(Beginning of Data supplied)
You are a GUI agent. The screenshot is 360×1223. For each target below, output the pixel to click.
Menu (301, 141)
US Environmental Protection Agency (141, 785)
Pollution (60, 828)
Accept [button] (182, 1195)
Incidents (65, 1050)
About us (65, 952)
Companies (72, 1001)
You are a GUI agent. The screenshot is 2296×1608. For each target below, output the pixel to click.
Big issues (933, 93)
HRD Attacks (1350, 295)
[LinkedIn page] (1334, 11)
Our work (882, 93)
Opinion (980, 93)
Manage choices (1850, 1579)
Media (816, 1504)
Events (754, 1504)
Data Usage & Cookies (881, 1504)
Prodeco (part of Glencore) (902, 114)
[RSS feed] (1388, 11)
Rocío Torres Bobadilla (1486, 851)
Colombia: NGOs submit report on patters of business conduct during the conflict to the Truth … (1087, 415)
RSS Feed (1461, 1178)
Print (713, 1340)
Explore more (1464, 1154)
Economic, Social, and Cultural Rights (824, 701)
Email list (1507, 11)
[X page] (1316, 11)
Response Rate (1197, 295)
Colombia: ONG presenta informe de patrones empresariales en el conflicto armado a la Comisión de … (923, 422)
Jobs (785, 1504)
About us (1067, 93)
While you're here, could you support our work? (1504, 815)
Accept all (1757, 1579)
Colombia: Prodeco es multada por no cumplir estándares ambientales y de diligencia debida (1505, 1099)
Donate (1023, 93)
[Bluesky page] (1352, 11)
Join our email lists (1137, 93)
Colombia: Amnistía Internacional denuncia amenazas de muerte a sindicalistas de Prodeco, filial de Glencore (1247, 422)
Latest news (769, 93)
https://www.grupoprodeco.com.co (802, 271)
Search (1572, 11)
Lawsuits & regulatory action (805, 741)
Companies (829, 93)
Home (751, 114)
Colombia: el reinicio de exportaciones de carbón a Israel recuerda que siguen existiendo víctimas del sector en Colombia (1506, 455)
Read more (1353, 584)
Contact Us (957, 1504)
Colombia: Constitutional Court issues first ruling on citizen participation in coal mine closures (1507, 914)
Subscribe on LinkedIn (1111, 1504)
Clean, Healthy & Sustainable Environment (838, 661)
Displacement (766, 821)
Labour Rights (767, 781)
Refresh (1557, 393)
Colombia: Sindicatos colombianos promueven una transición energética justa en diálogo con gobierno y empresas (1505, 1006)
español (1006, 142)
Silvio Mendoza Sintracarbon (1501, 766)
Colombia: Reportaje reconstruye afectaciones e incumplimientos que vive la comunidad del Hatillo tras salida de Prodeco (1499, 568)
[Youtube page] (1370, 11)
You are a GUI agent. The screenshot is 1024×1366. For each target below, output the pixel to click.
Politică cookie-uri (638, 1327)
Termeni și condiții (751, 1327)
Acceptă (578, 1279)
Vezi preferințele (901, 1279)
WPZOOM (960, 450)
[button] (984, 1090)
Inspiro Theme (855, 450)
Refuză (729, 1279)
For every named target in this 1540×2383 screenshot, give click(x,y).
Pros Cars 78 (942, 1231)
(End of Data supplied)
_Problem statement_
Copy out only the lines above from the one with "While you're here, could" to the one with "[Youtube page] (1370, 11)", inclusive, exactly as they stand.

_The answer_
While you're here, could you support our work? (1504, 815)
Accept all (1757, 1579)
Colombia: Prodeco es multada por no cumplir estándares ambientales y de diligencia debida (1505, 1099)
Donate (1023, 93)
[Bluesky page] (1352, 11)
Join our email lists (1137, 93)
Colombia: Amnistía Internacional denuncia amenazas de muerte a sindicalistas de Prodeco, filial de Glencore (1247, 422)
Latest news (769, 93)
https://www.grupoprodeco.com.co (802, 271)
Search (1572, 11)
Lawsuits & regulatory action (805, 741)
Companies (829, 93)
Home (751, 114)
Colombia: el reinicio de exportaciones de carbón a Israel recuerda que siguen existiendo víctimas del sector en Colombia (1506, 455)
Read more (1353, 584)
Contact Us (957, 1504)
Colombia: Constitutional Court issues first ruling on citizen participation in coal mine closures (1507, 914)
Subscribe on LinkedIn (1111, 1504)
Clean, Healthy & Sustainable Environment (838, 661)
Displacement (766, 821)
Labour Rights (767, 781)
Refresh (1557, 393)
Colombia: Sindicatos colombianos promueven una transición energética justa en diálogo con gobierno y empresas (1505, 1006)
español (1006, 142)
Silvio Mendoza Sintracarbon (1501, 766)
Colombia: Reportaje reconstruye afectaciones e incumplimientos que vive la comunidad del Hatillo tras salida de Prodeco (1499, 568)
[Youtube page] (1370, 11)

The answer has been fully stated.